FirstCaribbean International Bank Limited announced the withdrawal of the U.S.-registered public offering and listing of its shares on the New York Stock Exchange. The bank blamed “market conditions” for abandoning its share offering plans at the last minute.
FirstCaribbean is a subsidiary of Canadian Imperial Bank of Commerce and operates in Barbados, the Bahamas and the Cayman Islands. It had filed to raise $226 million by offering 9.6 million shares at a price range of $22 to $25, and was due to start trading last Friday.

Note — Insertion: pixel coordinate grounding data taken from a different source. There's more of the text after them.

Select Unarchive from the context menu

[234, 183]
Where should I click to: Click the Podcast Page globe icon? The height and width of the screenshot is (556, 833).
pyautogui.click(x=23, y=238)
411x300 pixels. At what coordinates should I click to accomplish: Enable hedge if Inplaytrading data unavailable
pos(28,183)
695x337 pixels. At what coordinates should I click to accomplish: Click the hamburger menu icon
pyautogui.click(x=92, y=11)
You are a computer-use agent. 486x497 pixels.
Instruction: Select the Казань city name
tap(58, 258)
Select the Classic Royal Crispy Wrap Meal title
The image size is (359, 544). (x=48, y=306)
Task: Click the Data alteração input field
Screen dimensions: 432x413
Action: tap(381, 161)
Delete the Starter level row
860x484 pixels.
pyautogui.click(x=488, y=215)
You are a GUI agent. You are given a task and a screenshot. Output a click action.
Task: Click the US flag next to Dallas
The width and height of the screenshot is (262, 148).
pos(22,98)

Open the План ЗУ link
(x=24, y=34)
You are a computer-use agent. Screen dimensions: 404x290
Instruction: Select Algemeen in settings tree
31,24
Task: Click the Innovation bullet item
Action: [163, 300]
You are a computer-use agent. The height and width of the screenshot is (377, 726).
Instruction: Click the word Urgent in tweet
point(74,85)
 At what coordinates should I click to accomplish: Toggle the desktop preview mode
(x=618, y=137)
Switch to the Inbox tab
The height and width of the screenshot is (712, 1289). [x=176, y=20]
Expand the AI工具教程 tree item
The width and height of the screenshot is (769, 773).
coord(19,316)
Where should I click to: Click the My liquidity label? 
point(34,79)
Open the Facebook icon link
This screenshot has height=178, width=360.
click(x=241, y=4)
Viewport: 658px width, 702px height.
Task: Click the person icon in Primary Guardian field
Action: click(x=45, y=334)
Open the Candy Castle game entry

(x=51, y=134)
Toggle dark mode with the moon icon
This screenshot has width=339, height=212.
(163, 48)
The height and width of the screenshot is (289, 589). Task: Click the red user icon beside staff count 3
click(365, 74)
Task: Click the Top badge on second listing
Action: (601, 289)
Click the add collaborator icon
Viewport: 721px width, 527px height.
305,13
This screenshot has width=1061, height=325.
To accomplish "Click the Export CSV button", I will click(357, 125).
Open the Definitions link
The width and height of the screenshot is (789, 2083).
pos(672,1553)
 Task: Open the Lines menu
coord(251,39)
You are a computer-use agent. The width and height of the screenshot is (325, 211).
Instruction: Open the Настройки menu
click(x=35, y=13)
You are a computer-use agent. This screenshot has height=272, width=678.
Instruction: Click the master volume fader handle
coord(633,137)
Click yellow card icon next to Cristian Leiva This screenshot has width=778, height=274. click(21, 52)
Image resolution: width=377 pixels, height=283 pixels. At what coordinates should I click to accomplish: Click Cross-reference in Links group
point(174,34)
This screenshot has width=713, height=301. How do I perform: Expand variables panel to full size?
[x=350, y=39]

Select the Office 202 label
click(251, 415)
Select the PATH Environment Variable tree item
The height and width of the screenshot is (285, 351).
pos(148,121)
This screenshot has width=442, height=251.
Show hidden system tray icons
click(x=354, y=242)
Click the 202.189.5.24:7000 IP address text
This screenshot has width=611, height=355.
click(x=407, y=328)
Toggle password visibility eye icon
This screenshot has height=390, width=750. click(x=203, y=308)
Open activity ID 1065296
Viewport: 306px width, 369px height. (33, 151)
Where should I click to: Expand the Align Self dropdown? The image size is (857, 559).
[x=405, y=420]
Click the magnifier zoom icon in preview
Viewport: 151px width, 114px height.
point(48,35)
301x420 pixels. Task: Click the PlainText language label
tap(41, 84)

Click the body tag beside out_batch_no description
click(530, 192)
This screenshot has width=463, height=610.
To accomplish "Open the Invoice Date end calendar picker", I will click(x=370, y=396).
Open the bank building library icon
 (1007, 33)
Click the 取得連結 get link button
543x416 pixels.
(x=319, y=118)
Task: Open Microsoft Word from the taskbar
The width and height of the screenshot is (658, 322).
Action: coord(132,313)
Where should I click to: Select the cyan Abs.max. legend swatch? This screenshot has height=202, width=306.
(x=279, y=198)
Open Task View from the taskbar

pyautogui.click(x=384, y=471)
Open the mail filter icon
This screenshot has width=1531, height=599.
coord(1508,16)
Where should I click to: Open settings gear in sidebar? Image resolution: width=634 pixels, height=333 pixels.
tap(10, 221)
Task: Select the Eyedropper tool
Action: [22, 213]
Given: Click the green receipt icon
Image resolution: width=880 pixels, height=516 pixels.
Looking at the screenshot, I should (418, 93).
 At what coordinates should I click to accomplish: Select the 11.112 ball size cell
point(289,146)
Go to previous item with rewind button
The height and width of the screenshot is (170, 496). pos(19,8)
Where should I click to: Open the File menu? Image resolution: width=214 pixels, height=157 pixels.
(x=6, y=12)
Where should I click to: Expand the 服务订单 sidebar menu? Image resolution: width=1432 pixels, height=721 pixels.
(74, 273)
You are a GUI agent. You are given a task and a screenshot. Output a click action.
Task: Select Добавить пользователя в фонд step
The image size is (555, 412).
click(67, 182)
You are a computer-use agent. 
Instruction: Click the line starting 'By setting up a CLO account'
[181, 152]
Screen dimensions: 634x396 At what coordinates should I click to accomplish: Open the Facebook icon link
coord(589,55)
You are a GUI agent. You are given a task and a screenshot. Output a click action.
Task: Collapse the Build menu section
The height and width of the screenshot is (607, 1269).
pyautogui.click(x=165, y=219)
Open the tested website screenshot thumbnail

The proposed transaction was previously seen as a way for CIBC to divest itself of the Caribbean banking unit and to exit a region where earnings growth has been slow and the perceived regulatory risks are high.
Meanwhile, Tom Wallis, CIBC spokesman, told news agency Reuters that Canada’s fifth largest lender had decided a listing of the business in New York was not necessary to advance its long-term strategy.
“FirstCaribbean continues to perform very well and is accretive to our business,” he said. “Going forward, we remain focused on delivering diversified earnings growth and on ensuring that we deploy our capital in a disciplined way that benefits our clients and shareholders.”
FirstCaribbean is valued at $2 billion and generated $495 million in revenue in the financial year ending Jan. 31, 2018.